Another Scottish Saturday. My favourite day of the week in my favourite country/adopted homeland. Why not share some more thoughts with the general public about scottish indie?!
Is there something peculiarly scottish about indie music? There seems to be a sort of idea that pinpoints to things perhaps having a certain sort of aesthetic ‘Heartfelt/shambolic/twee/quiet-loud-quiet-VERYBLOODYLOUDLYYARADGE-(nowquitesoftlyeractually)’…and there are so many bands who might come into this category. There have been as many debates about what actually constitutes ‘indie’ as to where and when, exactly punk rock started (I think we really might just have to accept that it was about 1965 in the US and 1975 in the UK. It’s like discussing Big Star’s Third/Sister Lovers album; there is never going to be a definitive answer).
I’ve mentioned many bands before on these pages – Sons and Daughters, Arab Strap, Franz Ferdinand have had mentions on this page, and I should get round to covering so many, many more (I don’t know whether I’m teaching people to suck eggs when I write this stuff, but if there’s someone else who hasn’t heard it, and 99 who have, I guess I may have added something to someone’s life. I like to think so, anyway).

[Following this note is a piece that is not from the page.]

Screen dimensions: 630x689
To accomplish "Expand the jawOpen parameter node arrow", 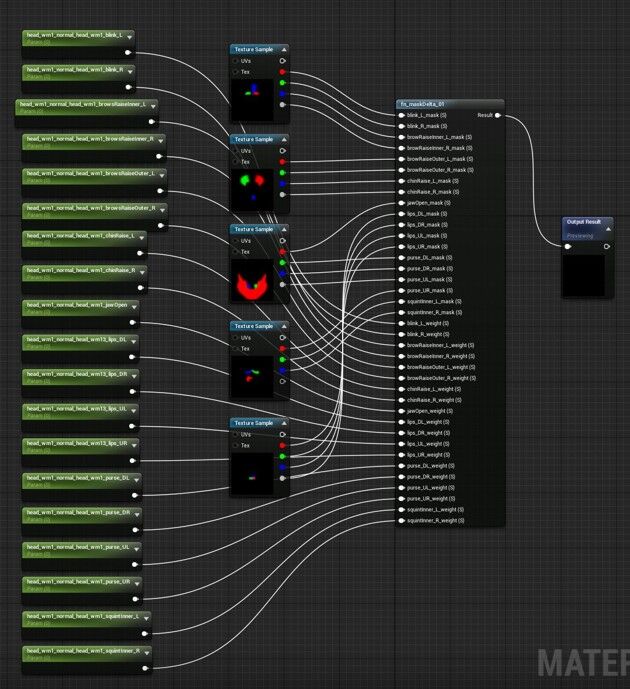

Anyway, today’s Scottish band of choice are Teenage Fanclub. I could tell their story – but it’s actually done pretty well here at their own website.
I first heard them in 1992, when I bought Bandwagonesque (still my favourite fanclub) album. There was just something so cool about them, I didn’t understand ‘slacker’ in those days (Rutland was in a time warp, it was lucky the album slipped through), and I hadn’t heard many of the references points. But when an album starts off with feedback and by the second verse they’re singing ‘She don;t do drugs but she does the pill…’ Well. Another parent-worrying line that hadn’t been heard since, ooh, my Mum bought me Nevermind The Bollocks a year or so previously. I hadn’t heard Dinosaur Jr or even heard of Big Star, but they helped lead me to them. They were loved by Kurt Cobain, who also loved many of the Scottish inide scene’s finest, and Oasis and Travis must have been taking note too (Check Travis’ ‘All I Wanna Do Is Rock’ single from 1997. Pure fanclub). As the years went by, and the band issued more albums, they were compared more to Neil Young, but they still remain just as west-coast as ever (Scotland as much as US). Everytime I hear Grand Prix (my second favourite fanclub album), I remember the year I left school, 1995, when the singles Mellow Doubt and Sparky’s Dream made it into the Top 40. I remember singing along in my friend Duncan’s car as we headed off to Leicester to buy hair dye for the Leavers’ event (Duncan was still being called pink hair at Gastonbury a month later), and the world felt full of possibilities. It still does, but like most 29 year olds, I’m wiser and mellower than was at 18, but slightly more cynical and realistic. It’s always a risk taking bands for granted, but I’m glad they’re still here. Last year I saw them twice, headlining at Edinburgh’s Liquid Rooms and then on a bill with Idlewild and the Pixies. They made SO much sense there, and I hope they always will.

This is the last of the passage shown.